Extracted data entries
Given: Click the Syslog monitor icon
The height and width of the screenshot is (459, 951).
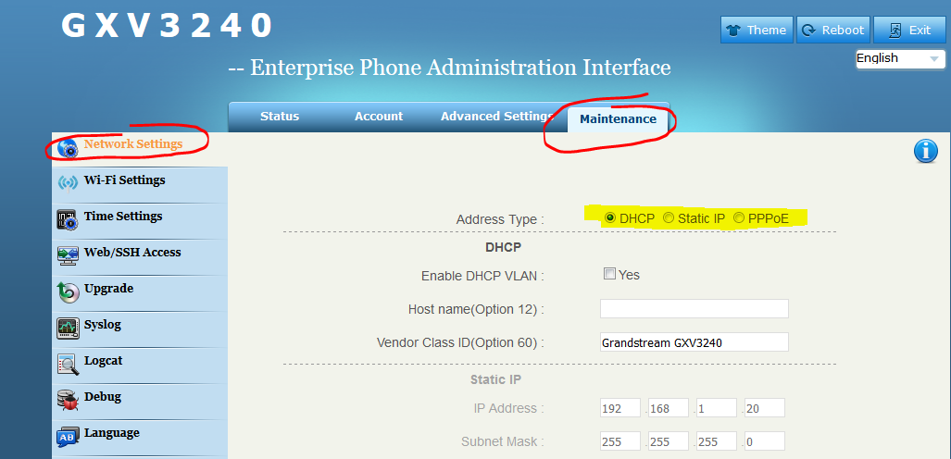Looking at the screenshot, I should click(x=68, y=328).
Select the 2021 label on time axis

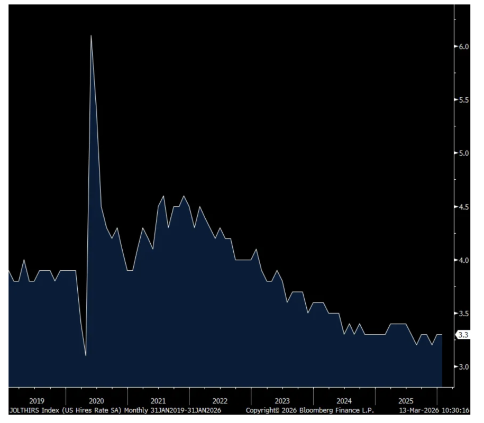158,401
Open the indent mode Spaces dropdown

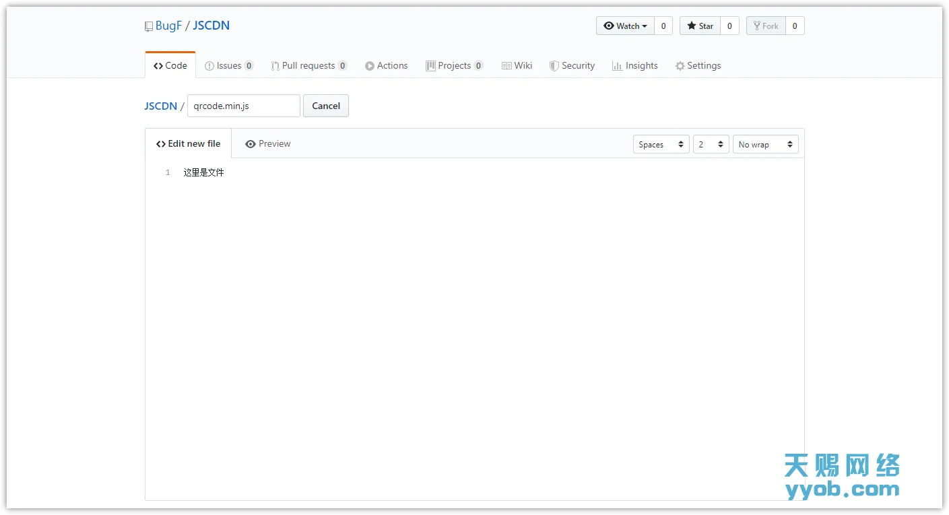pyautogui.click(x=661, y=143)
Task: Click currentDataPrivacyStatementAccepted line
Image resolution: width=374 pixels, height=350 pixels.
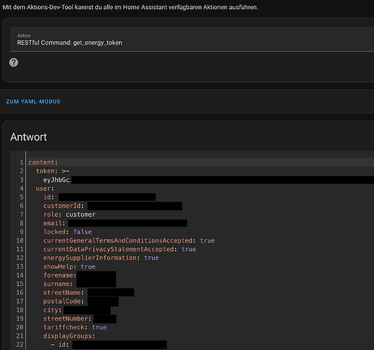Action: 120,249
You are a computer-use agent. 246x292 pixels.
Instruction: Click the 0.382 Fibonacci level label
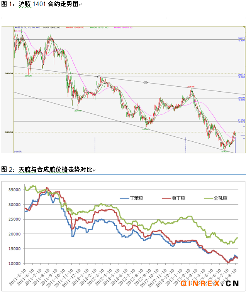tap(242, 77)
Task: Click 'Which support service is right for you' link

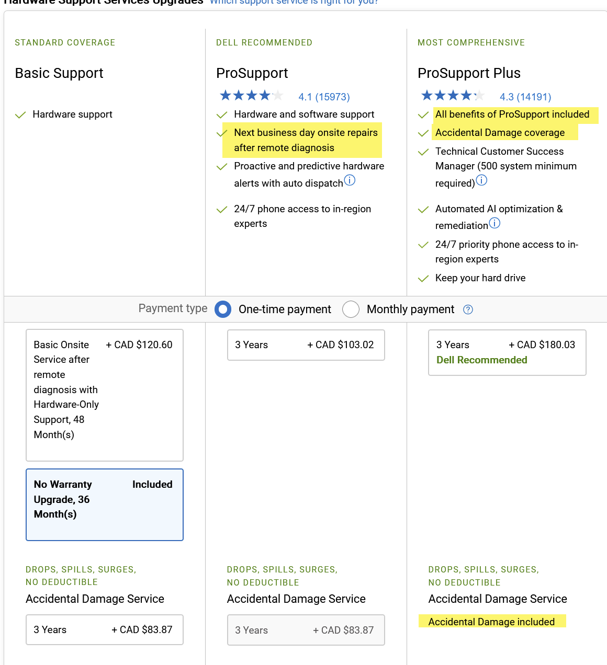Action: [294, 2]
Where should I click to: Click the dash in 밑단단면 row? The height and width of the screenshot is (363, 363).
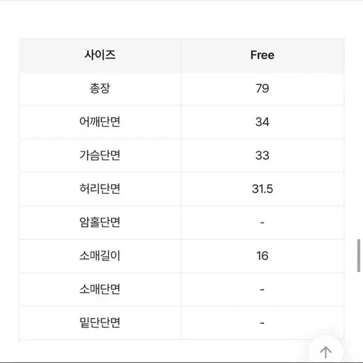(262, 322)
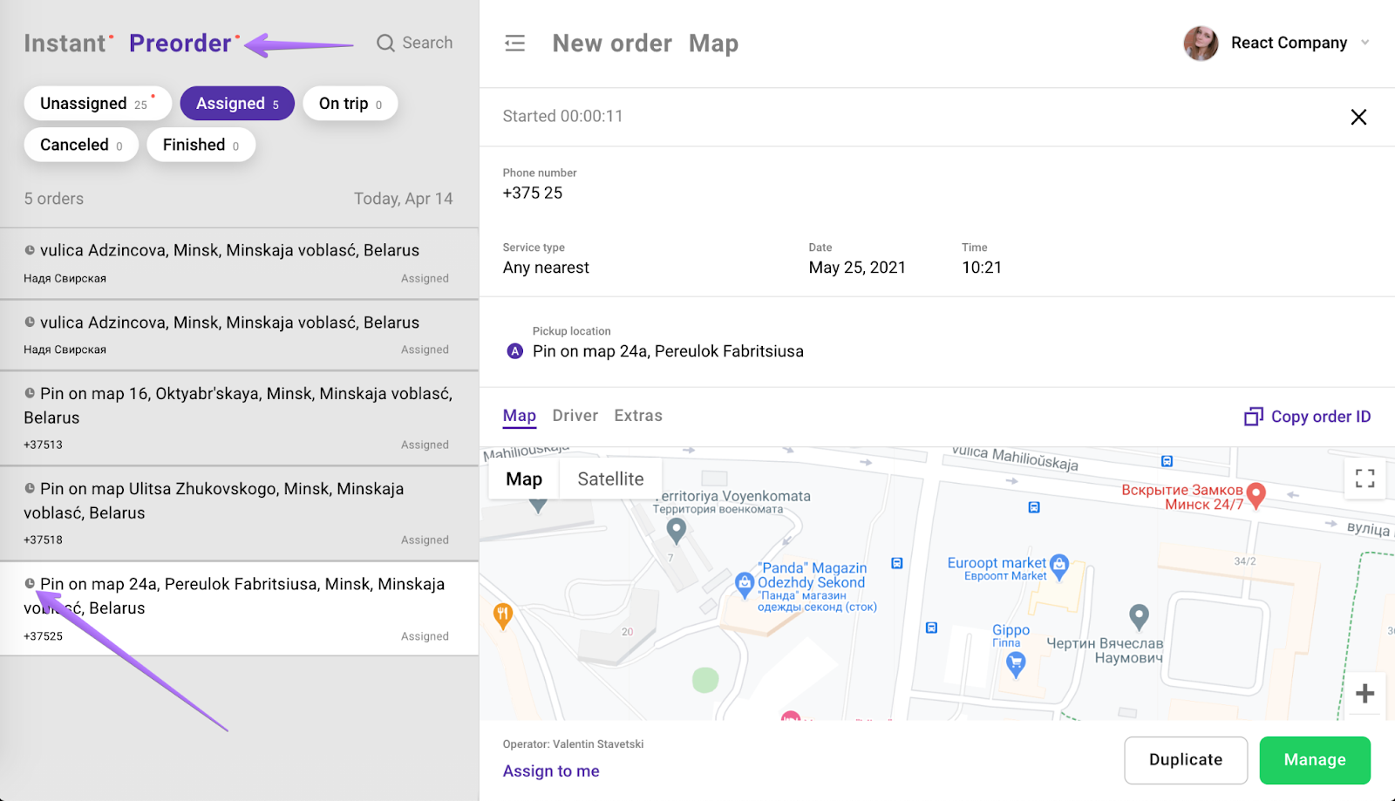Close the order details panel

pyautogui.click(x=1358, y=117)

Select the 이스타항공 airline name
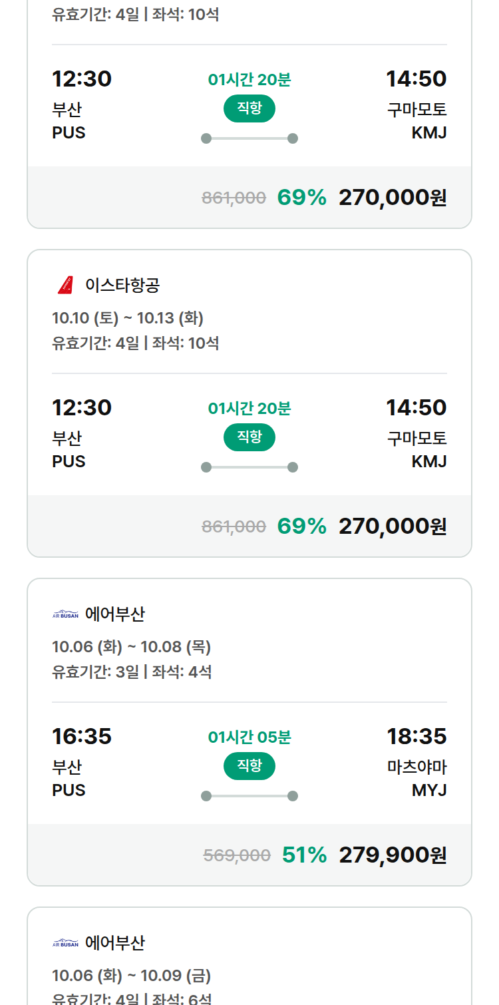122,286
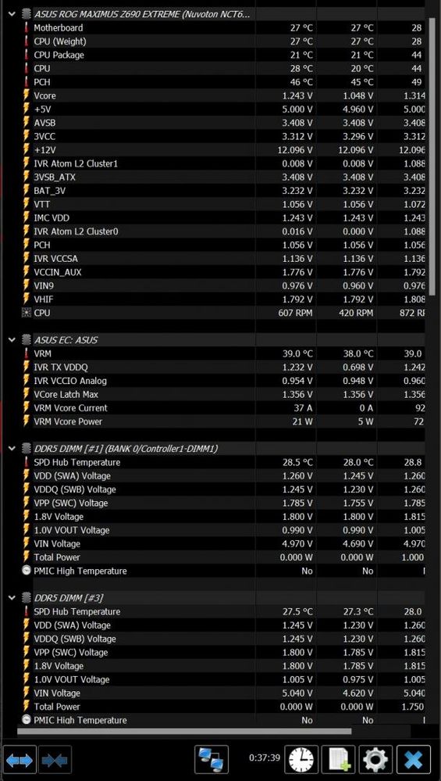Collapse the DDR5 DIMM [#1] group

tap(12, 449)
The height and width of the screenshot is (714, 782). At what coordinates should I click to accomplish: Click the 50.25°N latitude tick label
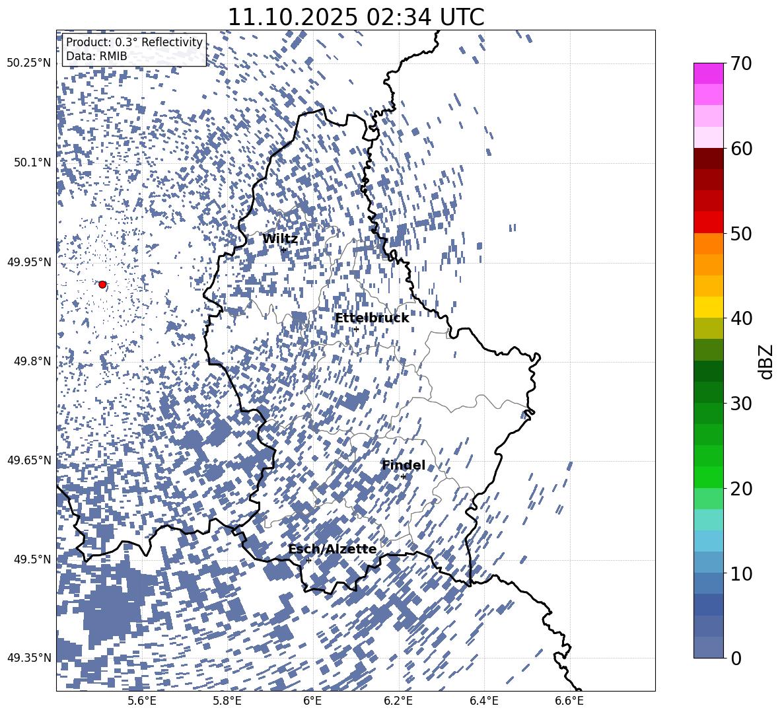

=== Task statement ===
No pictures belong in the copy. Retype exactly, and only, the lines from the line containing "Instruction: Click the" through the last line of the data, both included.

=== Your response ===
Instruction: Click the 0.382 Fibonacci level label
tap(242, 77)
Task: Click 'Which support service is right for you' link

Action: [294, 2]
Where should I click to: Click the dash in 밑단단면 row? The height and width of the screenshot is (363, 363).
(262, 322)
Close the order details panel

pyautogui.click(x=1358, y=117)

Select the 이스타항공 airline name
122,286
Collapse the DDR5 DIMM [#1] group

tap(12, 449)
The height and width of the screenshot is (714, 782). At what coordinates should I click to accomplish: Click the 50.25°N latitude tick label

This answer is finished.